▼

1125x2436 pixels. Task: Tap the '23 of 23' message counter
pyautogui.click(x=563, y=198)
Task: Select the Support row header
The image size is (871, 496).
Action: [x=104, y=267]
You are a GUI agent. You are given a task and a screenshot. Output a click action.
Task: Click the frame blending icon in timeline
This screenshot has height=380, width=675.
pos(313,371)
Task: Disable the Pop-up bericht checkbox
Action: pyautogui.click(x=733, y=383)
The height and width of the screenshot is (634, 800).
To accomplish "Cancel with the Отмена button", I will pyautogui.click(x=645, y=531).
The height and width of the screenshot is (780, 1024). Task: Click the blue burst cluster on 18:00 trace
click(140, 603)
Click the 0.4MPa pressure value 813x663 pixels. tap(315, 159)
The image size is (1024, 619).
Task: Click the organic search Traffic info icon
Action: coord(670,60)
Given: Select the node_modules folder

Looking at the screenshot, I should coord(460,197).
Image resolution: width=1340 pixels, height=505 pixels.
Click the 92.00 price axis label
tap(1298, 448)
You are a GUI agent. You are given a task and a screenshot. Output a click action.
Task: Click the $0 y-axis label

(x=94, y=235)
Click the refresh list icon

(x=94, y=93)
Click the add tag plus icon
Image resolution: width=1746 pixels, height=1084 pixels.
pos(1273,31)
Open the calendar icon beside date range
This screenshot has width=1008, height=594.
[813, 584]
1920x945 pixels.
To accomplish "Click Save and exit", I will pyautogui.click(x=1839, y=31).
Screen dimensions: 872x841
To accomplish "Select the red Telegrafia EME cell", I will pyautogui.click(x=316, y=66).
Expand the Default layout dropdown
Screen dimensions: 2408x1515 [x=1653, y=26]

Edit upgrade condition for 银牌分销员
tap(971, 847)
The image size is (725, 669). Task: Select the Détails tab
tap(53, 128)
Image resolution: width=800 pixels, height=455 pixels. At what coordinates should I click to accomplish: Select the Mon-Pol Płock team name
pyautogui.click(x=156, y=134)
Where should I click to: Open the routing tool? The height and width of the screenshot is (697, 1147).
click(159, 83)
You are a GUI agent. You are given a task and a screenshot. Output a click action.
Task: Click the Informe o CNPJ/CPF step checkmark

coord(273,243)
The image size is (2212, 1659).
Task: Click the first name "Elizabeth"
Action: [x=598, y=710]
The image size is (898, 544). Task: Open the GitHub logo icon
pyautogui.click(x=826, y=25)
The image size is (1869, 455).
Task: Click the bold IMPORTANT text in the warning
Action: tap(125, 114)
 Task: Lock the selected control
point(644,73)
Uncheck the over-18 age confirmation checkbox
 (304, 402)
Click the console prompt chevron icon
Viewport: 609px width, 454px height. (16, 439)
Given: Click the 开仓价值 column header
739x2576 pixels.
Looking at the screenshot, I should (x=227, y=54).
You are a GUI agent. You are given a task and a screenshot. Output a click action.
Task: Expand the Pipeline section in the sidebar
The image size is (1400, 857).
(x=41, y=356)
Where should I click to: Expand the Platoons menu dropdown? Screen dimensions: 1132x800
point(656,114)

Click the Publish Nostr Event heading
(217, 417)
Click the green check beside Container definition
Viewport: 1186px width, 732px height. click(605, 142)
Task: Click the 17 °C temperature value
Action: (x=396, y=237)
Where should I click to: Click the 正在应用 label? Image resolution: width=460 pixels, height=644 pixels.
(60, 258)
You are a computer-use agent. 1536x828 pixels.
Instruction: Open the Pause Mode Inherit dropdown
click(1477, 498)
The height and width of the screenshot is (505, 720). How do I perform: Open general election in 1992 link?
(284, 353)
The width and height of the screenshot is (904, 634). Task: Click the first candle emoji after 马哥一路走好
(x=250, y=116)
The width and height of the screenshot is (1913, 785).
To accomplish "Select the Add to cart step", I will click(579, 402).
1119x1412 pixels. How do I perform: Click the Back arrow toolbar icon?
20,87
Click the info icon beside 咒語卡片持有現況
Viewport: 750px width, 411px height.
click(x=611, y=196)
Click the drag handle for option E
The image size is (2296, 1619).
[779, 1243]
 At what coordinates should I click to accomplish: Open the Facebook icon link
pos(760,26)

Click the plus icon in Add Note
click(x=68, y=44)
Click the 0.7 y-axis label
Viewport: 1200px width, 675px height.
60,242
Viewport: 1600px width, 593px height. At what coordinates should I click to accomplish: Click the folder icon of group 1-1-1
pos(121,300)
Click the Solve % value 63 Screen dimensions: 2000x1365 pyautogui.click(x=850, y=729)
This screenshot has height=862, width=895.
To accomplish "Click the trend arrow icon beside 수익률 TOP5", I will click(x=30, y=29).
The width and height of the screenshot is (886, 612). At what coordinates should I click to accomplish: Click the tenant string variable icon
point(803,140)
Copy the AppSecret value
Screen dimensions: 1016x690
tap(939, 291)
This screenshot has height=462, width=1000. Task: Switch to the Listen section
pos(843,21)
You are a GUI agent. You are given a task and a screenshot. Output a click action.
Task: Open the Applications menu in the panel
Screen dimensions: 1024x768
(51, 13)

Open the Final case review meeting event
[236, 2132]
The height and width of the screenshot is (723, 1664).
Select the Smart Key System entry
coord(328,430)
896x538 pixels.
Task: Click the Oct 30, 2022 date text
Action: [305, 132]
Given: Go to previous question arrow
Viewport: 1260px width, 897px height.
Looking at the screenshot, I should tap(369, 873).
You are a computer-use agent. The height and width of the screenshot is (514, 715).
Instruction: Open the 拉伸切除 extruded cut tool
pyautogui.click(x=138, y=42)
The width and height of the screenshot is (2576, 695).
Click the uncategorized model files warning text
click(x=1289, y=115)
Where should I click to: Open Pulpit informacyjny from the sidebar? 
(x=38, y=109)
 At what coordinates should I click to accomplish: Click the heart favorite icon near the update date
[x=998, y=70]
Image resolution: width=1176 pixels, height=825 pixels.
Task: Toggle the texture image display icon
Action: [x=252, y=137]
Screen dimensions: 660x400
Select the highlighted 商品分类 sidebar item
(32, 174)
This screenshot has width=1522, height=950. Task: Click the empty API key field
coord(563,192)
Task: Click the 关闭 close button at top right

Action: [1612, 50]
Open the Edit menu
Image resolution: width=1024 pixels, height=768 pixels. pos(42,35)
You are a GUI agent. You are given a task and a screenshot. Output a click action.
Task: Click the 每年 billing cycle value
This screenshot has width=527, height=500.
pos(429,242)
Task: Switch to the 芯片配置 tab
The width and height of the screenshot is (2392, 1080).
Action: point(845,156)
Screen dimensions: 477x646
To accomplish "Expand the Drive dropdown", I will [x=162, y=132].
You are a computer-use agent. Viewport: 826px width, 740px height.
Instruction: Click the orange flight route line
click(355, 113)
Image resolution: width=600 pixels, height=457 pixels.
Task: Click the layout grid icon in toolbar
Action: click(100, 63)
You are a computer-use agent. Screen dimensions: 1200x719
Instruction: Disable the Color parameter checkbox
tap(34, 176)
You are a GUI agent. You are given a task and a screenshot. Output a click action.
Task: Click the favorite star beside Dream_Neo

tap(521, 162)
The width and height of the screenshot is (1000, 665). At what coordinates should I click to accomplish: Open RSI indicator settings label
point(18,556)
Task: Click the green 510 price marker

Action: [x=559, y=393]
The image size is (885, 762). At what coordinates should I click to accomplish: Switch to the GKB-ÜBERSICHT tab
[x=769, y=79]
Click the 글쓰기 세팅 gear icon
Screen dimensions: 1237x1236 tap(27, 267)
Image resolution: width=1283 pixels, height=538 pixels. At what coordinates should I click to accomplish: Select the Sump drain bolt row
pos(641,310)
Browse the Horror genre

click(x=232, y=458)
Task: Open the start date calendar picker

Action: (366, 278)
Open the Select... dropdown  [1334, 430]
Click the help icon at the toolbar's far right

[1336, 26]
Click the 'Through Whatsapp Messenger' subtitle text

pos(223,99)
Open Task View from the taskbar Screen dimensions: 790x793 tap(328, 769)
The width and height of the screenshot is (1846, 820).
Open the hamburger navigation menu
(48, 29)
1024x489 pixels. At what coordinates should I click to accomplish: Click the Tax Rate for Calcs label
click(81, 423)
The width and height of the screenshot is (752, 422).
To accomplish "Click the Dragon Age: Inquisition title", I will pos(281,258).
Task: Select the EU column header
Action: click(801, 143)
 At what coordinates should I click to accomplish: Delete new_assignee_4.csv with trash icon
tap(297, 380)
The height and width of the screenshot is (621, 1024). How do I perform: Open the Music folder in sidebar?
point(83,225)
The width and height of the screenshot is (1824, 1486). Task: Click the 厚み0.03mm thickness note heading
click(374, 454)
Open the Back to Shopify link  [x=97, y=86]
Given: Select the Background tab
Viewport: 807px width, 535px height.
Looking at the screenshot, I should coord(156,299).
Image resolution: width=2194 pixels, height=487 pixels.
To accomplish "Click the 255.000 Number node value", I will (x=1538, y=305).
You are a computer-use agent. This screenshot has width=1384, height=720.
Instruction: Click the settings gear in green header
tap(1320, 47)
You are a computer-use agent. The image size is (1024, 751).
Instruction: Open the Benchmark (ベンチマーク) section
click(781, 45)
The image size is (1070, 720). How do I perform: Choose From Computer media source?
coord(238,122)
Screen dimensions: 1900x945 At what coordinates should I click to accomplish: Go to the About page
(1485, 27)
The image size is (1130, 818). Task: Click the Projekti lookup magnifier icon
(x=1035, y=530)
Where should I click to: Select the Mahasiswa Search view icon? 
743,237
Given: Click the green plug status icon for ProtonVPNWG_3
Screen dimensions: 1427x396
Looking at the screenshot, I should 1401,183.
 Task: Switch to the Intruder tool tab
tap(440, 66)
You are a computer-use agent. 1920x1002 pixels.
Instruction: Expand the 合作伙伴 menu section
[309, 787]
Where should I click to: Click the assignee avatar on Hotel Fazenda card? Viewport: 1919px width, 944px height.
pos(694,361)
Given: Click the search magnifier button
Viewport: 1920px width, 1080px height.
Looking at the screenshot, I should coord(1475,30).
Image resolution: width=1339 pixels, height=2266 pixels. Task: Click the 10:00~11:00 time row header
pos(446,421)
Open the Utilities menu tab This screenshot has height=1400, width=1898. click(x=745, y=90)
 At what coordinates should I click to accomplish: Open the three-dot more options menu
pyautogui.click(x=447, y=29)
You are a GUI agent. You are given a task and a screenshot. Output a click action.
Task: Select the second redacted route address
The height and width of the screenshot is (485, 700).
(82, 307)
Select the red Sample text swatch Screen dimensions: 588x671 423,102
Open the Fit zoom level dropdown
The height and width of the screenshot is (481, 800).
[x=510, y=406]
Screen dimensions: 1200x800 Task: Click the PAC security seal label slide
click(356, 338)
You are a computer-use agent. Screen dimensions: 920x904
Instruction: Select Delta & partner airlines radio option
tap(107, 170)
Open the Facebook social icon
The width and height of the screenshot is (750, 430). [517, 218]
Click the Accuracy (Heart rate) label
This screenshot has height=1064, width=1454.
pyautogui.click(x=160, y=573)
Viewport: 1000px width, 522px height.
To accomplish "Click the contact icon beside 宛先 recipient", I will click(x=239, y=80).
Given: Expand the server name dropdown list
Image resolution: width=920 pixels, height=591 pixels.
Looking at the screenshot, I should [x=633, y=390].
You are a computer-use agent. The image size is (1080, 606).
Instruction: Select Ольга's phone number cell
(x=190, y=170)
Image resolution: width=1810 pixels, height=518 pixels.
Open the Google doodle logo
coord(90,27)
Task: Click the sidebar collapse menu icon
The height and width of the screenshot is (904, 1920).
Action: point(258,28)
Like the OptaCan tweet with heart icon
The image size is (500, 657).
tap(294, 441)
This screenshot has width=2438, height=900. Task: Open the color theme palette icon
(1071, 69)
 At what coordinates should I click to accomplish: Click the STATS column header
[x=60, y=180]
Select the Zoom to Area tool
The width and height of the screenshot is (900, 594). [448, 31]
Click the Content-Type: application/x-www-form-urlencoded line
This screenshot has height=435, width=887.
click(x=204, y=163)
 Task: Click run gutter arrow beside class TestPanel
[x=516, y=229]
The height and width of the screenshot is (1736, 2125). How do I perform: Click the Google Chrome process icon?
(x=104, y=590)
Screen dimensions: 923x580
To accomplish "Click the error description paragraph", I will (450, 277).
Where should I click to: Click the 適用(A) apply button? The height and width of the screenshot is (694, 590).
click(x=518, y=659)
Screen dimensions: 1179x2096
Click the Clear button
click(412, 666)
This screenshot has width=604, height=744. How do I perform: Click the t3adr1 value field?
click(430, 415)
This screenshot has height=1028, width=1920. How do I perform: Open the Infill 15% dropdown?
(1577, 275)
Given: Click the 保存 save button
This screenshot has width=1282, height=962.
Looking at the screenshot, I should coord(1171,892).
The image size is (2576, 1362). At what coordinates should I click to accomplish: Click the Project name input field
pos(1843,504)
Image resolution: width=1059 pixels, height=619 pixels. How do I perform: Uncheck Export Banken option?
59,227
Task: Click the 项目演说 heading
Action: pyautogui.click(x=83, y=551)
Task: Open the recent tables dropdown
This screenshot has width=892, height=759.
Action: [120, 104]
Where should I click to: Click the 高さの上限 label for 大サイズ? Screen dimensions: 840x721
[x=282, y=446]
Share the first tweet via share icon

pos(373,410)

▲

- **ACTIVITY**:
Could you restate, word for word, the lines above from the one with "Given: Click the 开仓价值 column header" to the one with "Click the drag handle for option E", both included?

- **COMPLETED EXERCISE**:
Given: Click the 开仓价值 column header
739x2576 pixels.
Looking at the screenshot, I should (x=227, y=54).
You are a GUI agent. You are given a task and a screenshot. Output a click action.
Task: Expand the Pipeline section in the sidebar
The image size is (1400, 857).
(x=41, y=356)
Where should I click to: Expand the Platoons menu dropdown? Screen dimensions: 1132x800
point(656,114)

Click the Publish Nostr Event heading
(217, 417)
Click the green check beside Container definition
Viewport: 1186px width, 732px height. click(605, 142)
Task: Click the 17 °C temperature value
Action: (x=396, y=237)
Where should I click to: Click the 正在应用 label? Image resolution: width=460 pixels, height=644 pixels.
(60, 258)
You are a computer-use agent. 1536x828 pixels.
Instruction: Open the Pause Mode Inherit dropdown
click(1477, 498)
The height and width of the screenshot is (505, 720). How do I perform: Open general election in 1992 link?
(284, 353)
The width and height of the screenshot is (904, 634). Task: Click the first candle emoji after 马哥一路走好
(x=250, y=116)
The width and height of the screenshot is (1913, 785).
To accomplish "Select the Add to cart step", I will click(579, 402).
1119x1412 pixels. How do I perform: Click the Back arrow toolbar icon?
20,87
Click the info icon beside 咒語卡片持有現況
Viewport: 750px width, 411px height.
click(x=611, y=196)
Click the drag handle for option E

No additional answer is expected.